Sponsored by Battelle Memorial Institute

Milos V. Novotny, Distinguished Professor of Chemistry and Lilly Chemistry Alumni Chair at Indiana University, Bloomington, is honored for his extraordinary success in working at the boundaries between analytical chemistry and biological sciences.

His research interests embrace bioanalytical chemistry, chromatography and electrophoresis of proteins and glycoconjugates, biomolecular mass spectrometry, mechanism of diabetic neuropathies, chemical communication in mammals, and glycoproteins and carbohydrate metabolism.

According to one colleague, Novotny has made a significant impact in three major areas of analytical chemistry: the development of its foundation through fundamental studies in separation science and the development of instrumentation; the application of analytical tools to important scientific problems; and the training of outstanding undergraduates, graduate students, postdoctoral associates, and scientific visitors.

In the late 1960s and early 1970s, Novotny carried out pioneering studies in capillary gas chromatography and gas chromatography/mass spectrometry. In one notable project, he designed the gas chromatographic column used on the National Aeronautics & Space Administration's Viking Lander Mission that touched down on Mars in 1976.

Novotny played a key role in the development of microcolumn (capillary) liquid chromatography and supercritical fluid chromatography and is renowned throughout the world as a major developer of capillary electrophoresis. He has also made important contributions to the development of capillary electrochromatography and high-performance liquid chromatography, including new column technologies, enhancement of detection capabilities, pulsed-field capillary electrophoresis, and affinity separations.

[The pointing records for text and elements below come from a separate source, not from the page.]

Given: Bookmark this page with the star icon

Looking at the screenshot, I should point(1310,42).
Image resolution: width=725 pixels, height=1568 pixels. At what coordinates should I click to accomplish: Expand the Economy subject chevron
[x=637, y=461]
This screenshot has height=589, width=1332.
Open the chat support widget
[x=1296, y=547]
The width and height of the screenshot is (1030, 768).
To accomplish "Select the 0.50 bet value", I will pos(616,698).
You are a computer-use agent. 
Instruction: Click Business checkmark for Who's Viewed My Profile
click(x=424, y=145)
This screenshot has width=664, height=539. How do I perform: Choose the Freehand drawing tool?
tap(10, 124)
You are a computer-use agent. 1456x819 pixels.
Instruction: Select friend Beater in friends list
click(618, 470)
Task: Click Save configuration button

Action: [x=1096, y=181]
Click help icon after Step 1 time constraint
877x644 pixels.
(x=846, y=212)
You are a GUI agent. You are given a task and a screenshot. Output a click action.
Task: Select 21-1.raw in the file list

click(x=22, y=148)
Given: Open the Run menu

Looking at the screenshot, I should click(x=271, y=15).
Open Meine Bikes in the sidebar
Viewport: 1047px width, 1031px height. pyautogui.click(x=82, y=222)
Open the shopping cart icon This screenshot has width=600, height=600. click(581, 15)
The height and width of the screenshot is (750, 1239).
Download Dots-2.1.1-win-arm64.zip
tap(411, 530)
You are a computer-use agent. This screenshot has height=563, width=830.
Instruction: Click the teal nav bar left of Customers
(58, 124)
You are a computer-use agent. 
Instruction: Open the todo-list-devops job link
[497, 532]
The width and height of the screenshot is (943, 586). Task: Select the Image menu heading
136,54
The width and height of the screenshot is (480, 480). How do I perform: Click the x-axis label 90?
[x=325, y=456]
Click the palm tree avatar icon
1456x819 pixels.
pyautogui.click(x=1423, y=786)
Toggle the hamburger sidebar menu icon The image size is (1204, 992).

Novotny has been interested in bioanalytical measurements in fields as diverse as diabetes research, steroid metabolism, mammalian pheromones, and protein and polysaccharide structure determination. He has, for example, used ultrasensitive laser-induced fluorescence measurements and related techniques for high-sensitivity peptide and oligosaccharide mapping. He carried out the first resolution of monosaccharide enantiomers by capillary electrophoresis and also used pulsed-field capillary electrophoresis to separate large DNA fragments. More recently, his group has embarked on several projects to characterize structurally and physically glycoproteins and polysaccharides of importance to the pharmaceutical and biotech industries.

Born in 1942, Novotny received the equivalent of a B.S. degree in chemistry and physics from the University of Brno, Czechoslovakia, in 1962, and a Ph.D. in biochemistry from the same university in 1965.

In 1971, he was appointed assistant professor of chemistry at Indiana University, where he became professor in 1978 and Distinguished Professor in 1999. Since 2004, he has also been adjunct professor of medicine at the Indiana University School of Medicine and director of the university's Institute for Pheromone Research and of the National Center for Glycomics & Glycoproteomics.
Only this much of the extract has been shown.